# Winch it



## wouter (Feb 19, 2013)

http://www.youtube.com/watch?v=Ur9eVN0HBTA&list=UUKsYU45G1UAcZjkgV8BPHCg&index=1


----------



## Nemus Talea (Feb 19, 2013)

Can't see it. I get a "dont understand address" message.


----------



## MackenzieTree (Feb 19, 2013)

not getting it either


----------



## KiwiBro (Feb 19, 2013)

Drop the "m." from the link


----------



## CNBTreeTrimming (Feb 19, 2013)

Hard to tell from the overhead angle but sure looks like a good way to get squished. Maybe butt tie to lessen the chance of swing?


----------



## wouter (Feb 20, 2013)

just changed the link, 

seems to be some strange links involved on youtube to share.....
The angels look pretty strange from bird eyes view, but he was clear all the way and no risk for squished was taken during this job.

climb safe


----------



## Nemus Talea (Feb 20, 2013)

Thanks wouter. Nice way to deal with a co-dom with long stems.


----------



## Nemus Talea (Feb 20, 2013)

How does the smart rigging winch compare with the GRCS? I have heard its kinda unwieldy.
Available in the US? Distributors? Price?
Thanks


----------



## wouter (Feb 20, 2013)

The SRW is produced in the Netherlands and therefor it will be way more expensive to get it to the states. 
The GRCS and SRW have the same winch action. Only the drum on the SRW is fixed and that allows you to do rigging and winching with the same tool without having to switch between hardware like with the GRCS. 
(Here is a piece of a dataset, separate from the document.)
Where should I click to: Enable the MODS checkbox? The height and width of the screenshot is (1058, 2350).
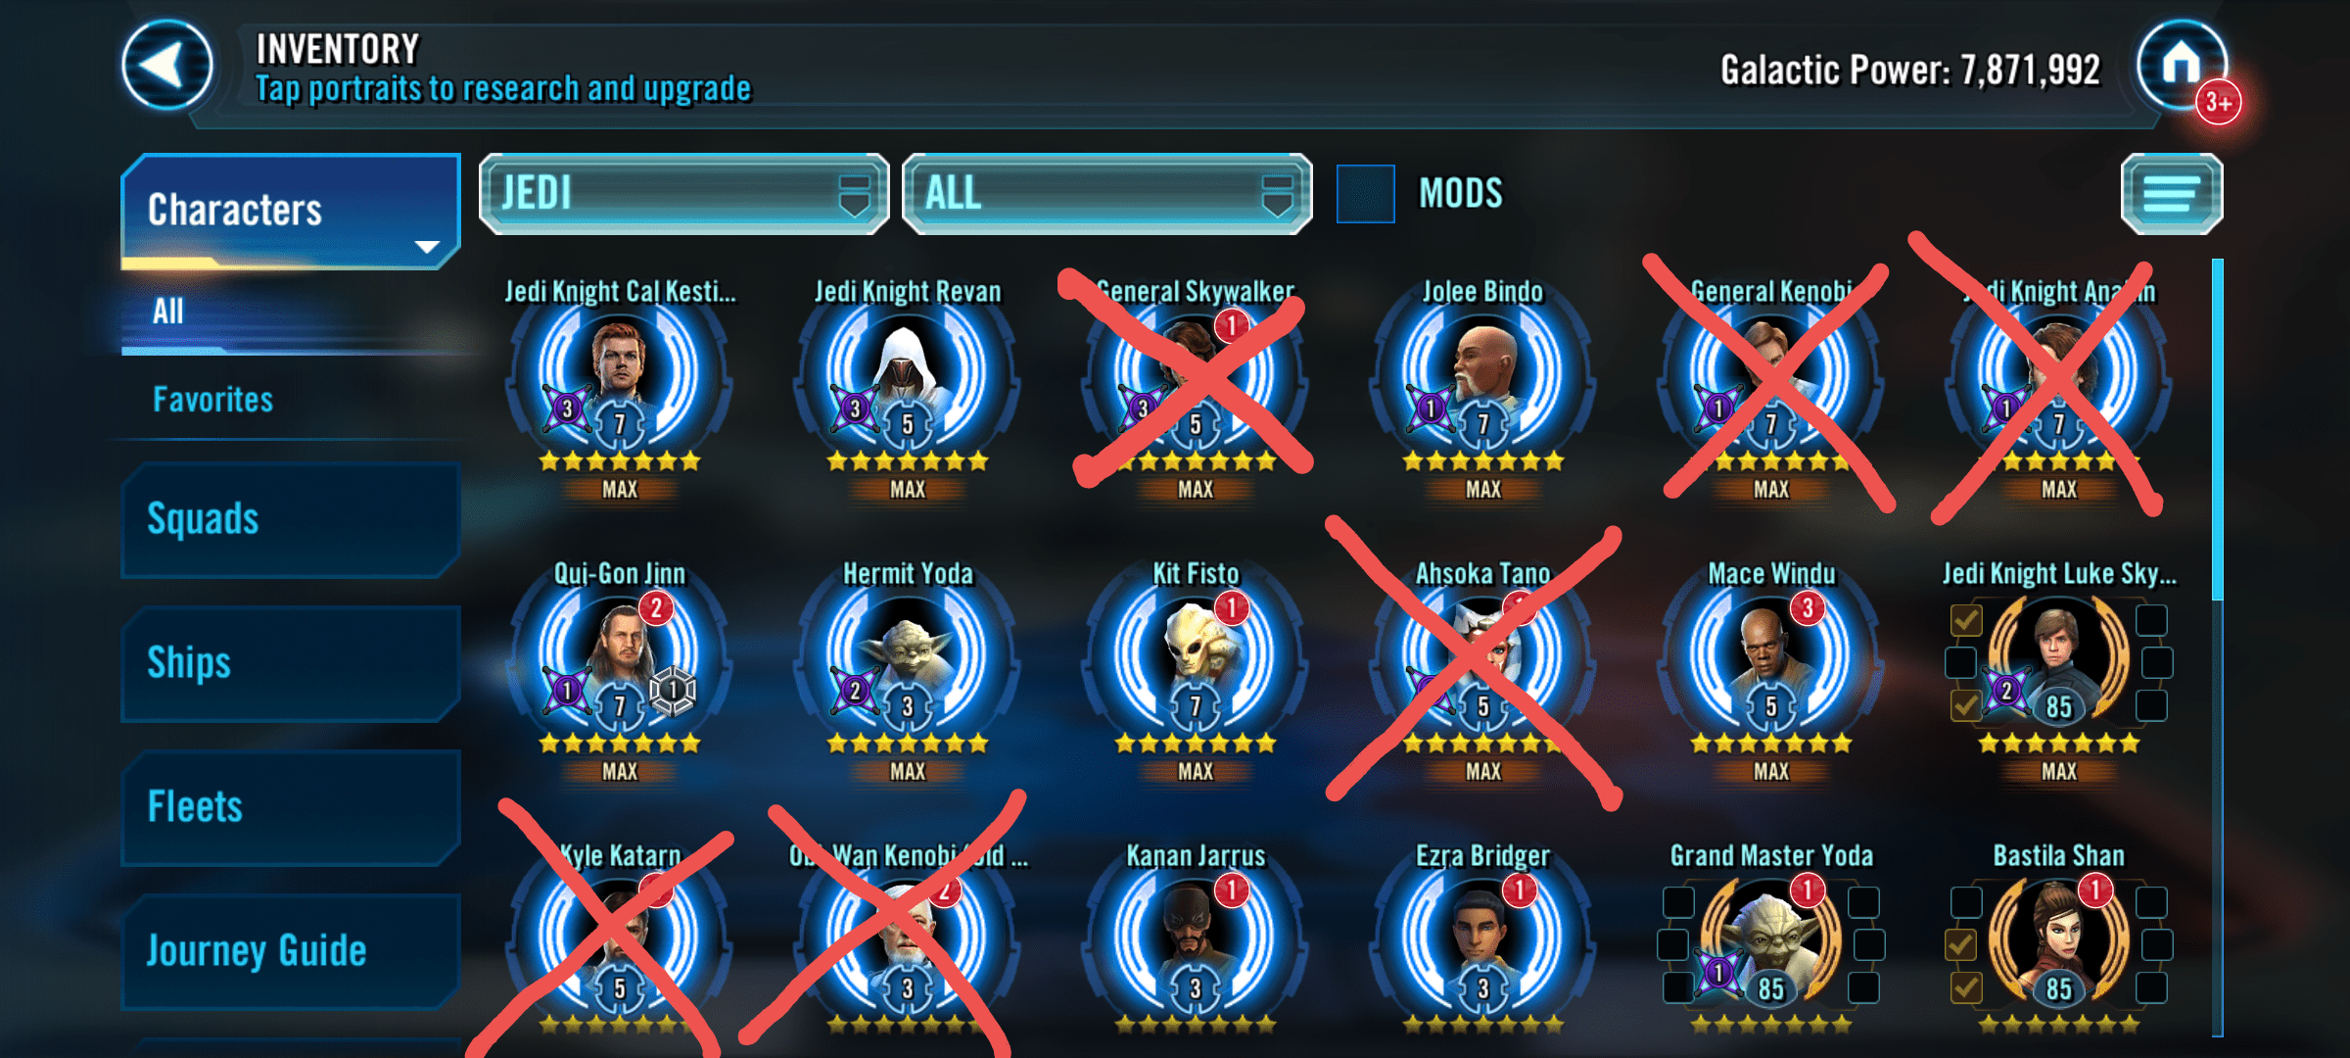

Both systems are just perfect for treework, and they can not be compared they are just different in setup with the same nice winch action.

you can contact Steven (treewise.nl) if you want to find out what the possibillities are for sending it over to the USA. 

Climb safe


----------



## MackenzieTree (Feb 20, 2013)

nice job


----------



## Jacco (Feb 26, 2013)

It really is a nice winch, we have 2 of them in use. We have got ouwers from cprinnovations.com


----------



## wouter (Feb 26, 2013)

Hi Jacco, nice to see you here as well ! 
Cprinnovations is the manufacturer of the smart rigging winch and probably the best person to go to for more info and specs.

Climb safe


----------



## murphy4trees (Mar 2, 2013)

That's an good example of over-complicating a rigging scenario. Why was the winch necessary? DO you need to see your pieces float? They all end up on the ground anyway.. Good cutting technique would have done the same, and there would be no need to be standing under the tree cranking away.. Sure its a nice tool, but not needed here..


----------



## wouter (Mar 2, 2013)

There was no need to use the winch, but it was way more fun and ergonomical better to use it instead of dropping those peaces in small parts to the ground. 

Winching these big peaces is a relief for the climber and gives the groundie something to do as well ;-) 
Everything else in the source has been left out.